Se, à luz de novos conhecimentos científicos e técnicos, a Comissão considerar que existem indicações de que a substância deixou de satisfazer os critérios de aprovação previstos no artigo 4.o […], informa desse facto os Estados‑Membros, a [Autoridade Europeia para a Segurança dos Alimentos] e o produtor da substância ativa e fixa um prazo para que o produtor apresente os seus comentários.

[…]

3.   Se concluir que os critérios previstos no artigo 4.o deixaram de estar satisfeitos […], a Comissão aprova, pelo procedimento de regulamentação a que se refere o n.o 3 do artigo 79.o, um regulamento para retirar ou alterar a aprovação.

[…]»

16

Os artigos 25.o a 27.o do Regulamento n.o 1107/2009 estabelecem regras relativas à aprovação dos protetores de fitotoxicidade e agentes sinérgicos e à aceitação de coformulantes.

17

O artigo 29.o do referido regulamento dispõe:

«1.   Sem prejuízo do artigo 50.o, um produto fitofarmacêutico apenas é autorizado se, de acordo com os princípios uniformes referidos no n.o 6, cumprir os seguintes requisitos:

a)

as suas substâncias ativas, protetores de fitotoxicidade e agentes sinérgicos foram aprovados;

[…]

e)

à luz dos atuais conhecimentos científicos e técnicos, cumpre os requisitos constantes do n.o 3 do artigo 4.o;

[…]

2.   O requerente deve demonstrar que os requisitos previstos nas alíneas a) a h) do n.o 1 foram cumpridos.

3.   O cumprimento dos requisitos constantes das alíneas b) e e) a h) do n.o 1 deve ser confirmado por testes e análises oficiais ou oficialmente reconhecidos […]

[…]

6.   Os princípios uniformes aplicáveis à avaliação e autorização dos produtos fitofarmacêuticos devem incluir os requisitos fixados no anexo VI da Diretiva 91/414/CEE e ser estabelecidos em regulamentos aprovados pelo procedimento consultivo a que se refere o n.o 2 do artigo 79.o sem alterações substanciais.
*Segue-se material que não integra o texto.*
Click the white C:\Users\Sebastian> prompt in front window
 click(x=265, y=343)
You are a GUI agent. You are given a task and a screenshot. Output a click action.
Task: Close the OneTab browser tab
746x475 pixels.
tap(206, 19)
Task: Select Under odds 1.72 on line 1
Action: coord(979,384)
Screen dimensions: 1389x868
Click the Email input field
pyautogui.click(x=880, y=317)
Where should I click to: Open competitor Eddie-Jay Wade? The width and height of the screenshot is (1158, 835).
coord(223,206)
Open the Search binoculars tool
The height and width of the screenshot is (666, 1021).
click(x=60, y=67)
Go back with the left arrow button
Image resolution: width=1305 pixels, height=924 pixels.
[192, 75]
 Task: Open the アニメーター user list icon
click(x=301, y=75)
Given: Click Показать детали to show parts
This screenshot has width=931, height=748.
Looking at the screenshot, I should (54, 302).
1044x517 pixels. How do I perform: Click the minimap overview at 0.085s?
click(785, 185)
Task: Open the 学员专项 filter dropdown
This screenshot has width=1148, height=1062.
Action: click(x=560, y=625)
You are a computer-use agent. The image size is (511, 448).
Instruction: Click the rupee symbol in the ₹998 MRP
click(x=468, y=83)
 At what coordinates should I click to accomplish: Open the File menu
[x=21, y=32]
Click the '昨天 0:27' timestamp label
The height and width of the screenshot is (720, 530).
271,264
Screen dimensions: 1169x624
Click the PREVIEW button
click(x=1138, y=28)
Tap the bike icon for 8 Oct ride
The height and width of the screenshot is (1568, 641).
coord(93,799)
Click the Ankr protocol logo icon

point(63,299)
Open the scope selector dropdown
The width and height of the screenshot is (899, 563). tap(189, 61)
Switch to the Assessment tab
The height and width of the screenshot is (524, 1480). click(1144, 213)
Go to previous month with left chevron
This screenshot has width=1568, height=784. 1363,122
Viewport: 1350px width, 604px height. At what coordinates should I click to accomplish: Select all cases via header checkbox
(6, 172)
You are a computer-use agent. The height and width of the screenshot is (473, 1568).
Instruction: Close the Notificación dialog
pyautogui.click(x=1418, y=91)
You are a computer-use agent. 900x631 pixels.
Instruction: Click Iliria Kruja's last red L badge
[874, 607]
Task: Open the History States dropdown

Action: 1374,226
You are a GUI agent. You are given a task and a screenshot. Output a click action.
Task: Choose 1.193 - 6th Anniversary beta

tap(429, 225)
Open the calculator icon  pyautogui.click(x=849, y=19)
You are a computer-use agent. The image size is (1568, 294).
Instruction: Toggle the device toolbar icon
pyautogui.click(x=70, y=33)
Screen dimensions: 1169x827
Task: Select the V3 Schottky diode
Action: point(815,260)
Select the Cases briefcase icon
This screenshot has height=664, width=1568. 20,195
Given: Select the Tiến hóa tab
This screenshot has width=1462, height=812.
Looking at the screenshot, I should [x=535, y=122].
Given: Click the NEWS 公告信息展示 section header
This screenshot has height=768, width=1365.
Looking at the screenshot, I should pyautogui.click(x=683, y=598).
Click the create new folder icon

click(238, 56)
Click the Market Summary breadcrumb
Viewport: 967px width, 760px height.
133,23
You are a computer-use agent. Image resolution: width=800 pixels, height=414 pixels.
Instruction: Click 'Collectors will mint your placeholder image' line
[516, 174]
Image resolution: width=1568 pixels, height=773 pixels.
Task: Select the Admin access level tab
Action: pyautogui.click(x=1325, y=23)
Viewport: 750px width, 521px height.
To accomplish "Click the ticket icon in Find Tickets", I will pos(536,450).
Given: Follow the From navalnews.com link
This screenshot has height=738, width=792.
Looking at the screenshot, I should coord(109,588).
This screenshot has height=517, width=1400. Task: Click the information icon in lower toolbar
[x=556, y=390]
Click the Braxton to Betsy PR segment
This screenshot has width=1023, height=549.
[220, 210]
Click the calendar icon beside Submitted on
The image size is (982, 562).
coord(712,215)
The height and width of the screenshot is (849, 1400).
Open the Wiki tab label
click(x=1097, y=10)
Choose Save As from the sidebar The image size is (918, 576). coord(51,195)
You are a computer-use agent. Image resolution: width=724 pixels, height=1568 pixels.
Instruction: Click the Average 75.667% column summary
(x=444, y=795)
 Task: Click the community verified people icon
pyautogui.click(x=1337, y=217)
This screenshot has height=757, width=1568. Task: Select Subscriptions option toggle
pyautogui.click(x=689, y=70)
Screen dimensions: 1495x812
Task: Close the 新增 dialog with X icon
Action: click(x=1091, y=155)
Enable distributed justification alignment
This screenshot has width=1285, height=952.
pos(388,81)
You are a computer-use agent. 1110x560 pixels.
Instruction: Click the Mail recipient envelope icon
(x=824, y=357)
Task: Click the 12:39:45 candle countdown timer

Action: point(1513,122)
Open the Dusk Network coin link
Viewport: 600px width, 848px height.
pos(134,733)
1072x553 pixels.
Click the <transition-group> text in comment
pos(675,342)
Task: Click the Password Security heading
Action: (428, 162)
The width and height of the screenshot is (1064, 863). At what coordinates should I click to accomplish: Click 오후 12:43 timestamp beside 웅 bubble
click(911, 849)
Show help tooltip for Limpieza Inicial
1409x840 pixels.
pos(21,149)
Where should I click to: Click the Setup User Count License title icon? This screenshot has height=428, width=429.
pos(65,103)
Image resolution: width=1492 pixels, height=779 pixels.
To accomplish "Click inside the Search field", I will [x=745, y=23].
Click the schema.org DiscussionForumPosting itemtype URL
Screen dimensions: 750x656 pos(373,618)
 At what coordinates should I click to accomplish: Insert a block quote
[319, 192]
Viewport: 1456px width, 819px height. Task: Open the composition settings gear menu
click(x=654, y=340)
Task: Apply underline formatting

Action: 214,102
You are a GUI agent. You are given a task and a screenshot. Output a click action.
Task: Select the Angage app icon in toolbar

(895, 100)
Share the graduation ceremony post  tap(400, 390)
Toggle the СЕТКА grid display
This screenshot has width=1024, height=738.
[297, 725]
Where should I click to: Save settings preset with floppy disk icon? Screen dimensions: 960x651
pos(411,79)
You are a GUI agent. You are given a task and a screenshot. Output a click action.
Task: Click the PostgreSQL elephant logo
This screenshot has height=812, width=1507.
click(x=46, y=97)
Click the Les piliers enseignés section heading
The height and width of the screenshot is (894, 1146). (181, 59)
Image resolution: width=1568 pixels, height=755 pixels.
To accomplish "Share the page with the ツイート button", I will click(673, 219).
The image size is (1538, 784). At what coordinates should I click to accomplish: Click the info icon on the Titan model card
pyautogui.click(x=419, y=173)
As subsequentes alterações a esses regulamentos são aprovadas nos termos da alínea c) do n.o 1 do artigo 78.o

De acordo com estes princípios, a interação entre a substância ativa, os protetores de fitotoxicidade, os agentes sinérgicos e os coformulantes deve ser tida em conta na avaliação dos produtos fitofarmacêuticos.»

18

O artigo 33.o, n.os 1 e 3, do referido regulamento enuncia:

«1.   Qualquer requerente que pretenda colocar um produto fitofarmacêutico no mercado deve apresentar um pedido de autorização […]

[…]

3.   O pedido é acompanhado de:

a)

para o produto fitofarmacêutico em causa, o processo completo e o processo resumo relativamente a cada ponto dos requisitos em matéria de dados aplicáveis ao produto fitofarmacêutico;

b)

para cada substância ativa, protetor de fitotoxicidade e agente sinérgico contido no produto fitofarmacêutico, o processo completo e o processo resumo relativamente a cada ponto dos requisitos em matéria de dados aplicáveis à substância ativa, protetor de fitotoxicidade e agente sinérgico;

[…]»

19

O artigo 36.o, n.o 1, do mesmo regulamento prevê:

«O Estado‑Membro que examina o pedido faz uma avaliação independente, objetiva e transparente à luz dos conhecimentos científicos e técnicos atuais, usando os documentos orientadores disponíveis na altura do pedido. […]

[…]»

20

O artigo 37.o, n.o 1, do Regulamento n.o 1107/2009 determina:

«O Estado‑Membro que examina o pedido decide, decorridos doze meses a contar da sua receção, se estão cumpridos os requisitos necessários à autorização.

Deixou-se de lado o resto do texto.